Incoming requests are load balanced across all running instances. This means that the total system capacity scales with the number of instances: With five instances and max concurrent requests set to 1, each instance holds up to 10 queued requests, giving the system a total capacity of 50 open requests at once.

Requests can remain in queue for up to 30 seconds before being rejected.

Example: With a single instance and max concurrent requests set to 2, Chariot allows two simultaneous requests and holds up to 20 in queue (10×). If 25 requests arrive at once and each takes one second to complete:

  • Requests 1–2 are forwarded to the model immediately (concurrent slots full).
  • Requests 3–22 are held in queue.
  • Requests 23–25 arrive with both concurrent slots and the queue full, and receive an immediate HTTP 503 error.
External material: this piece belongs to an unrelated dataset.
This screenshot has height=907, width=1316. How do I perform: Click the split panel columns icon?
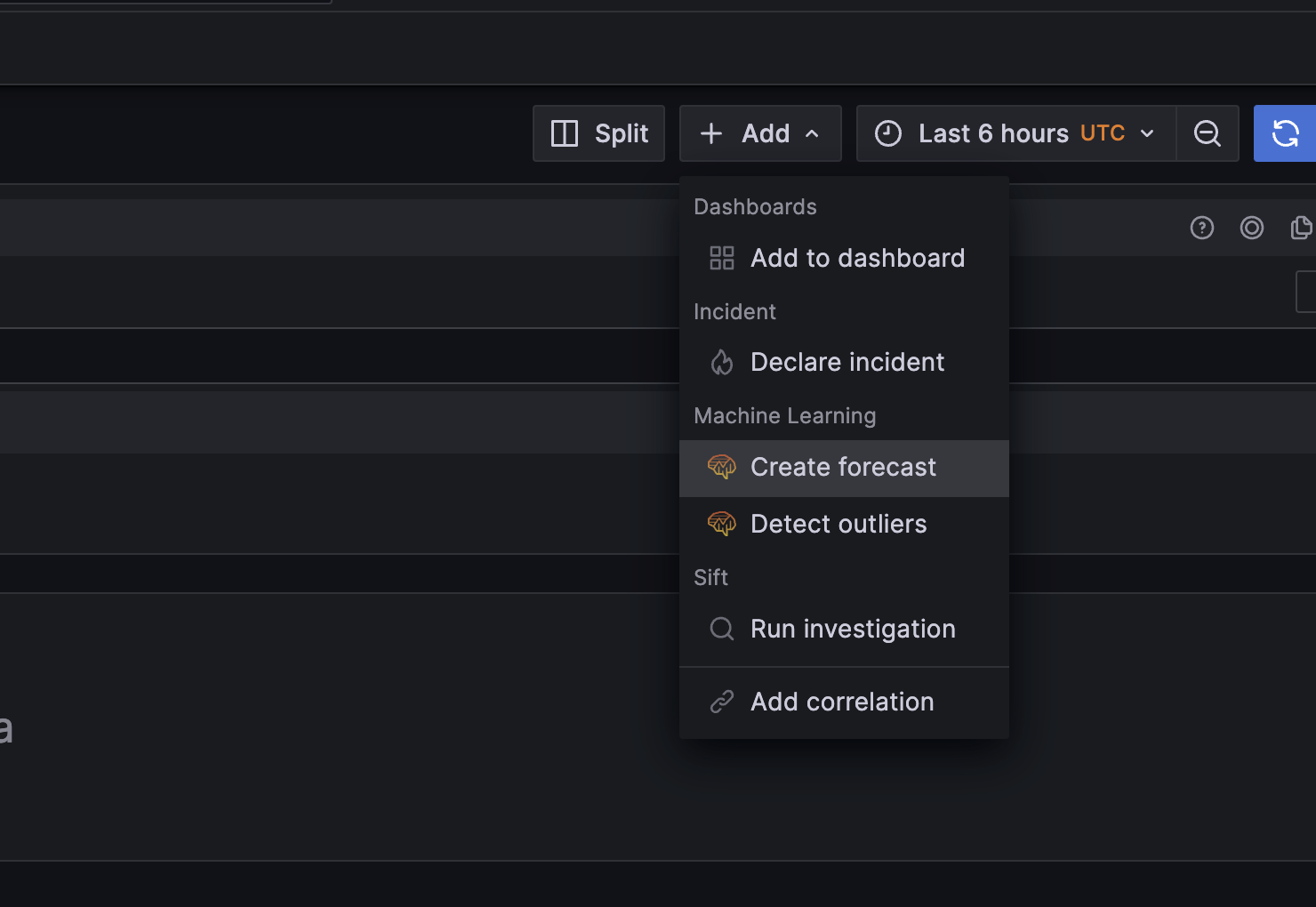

As each request is completed, Chariot pulls the next one from the queue until it empties. Adding more instances would increase both the concurrent and queue capacity proportionally.

Interpreting the Metrics

Use Requests in Queue and Concurrent Requests, together with Requests Per Minute and latency, to assess whether your deployment is appropriately sized:

  • High queue depth or frequent 503 errors indicate the need for more Inference Server instances.
  • Consistently low utilization may indicate over-provisioning.